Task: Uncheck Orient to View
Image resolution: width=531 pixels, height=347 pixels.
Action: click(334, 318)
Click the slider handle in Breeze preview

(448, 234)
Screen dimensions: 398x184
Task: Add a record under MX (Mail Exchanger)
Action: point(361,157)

● Exercise objective
Nothing but the lines from the one containing "Image resolution: width=531" to the end of the records above should appear, each copied exactly.

● Answer section
Image resolution: width=531 pixels, height=347 pixels.
Action: click(334, 318)
Click the slider handle in Breeze preview

(448, 234)
Screen dimensions: 398x184
Task: Add a record under MX (Mail Exchanger)
Action: point(361,157)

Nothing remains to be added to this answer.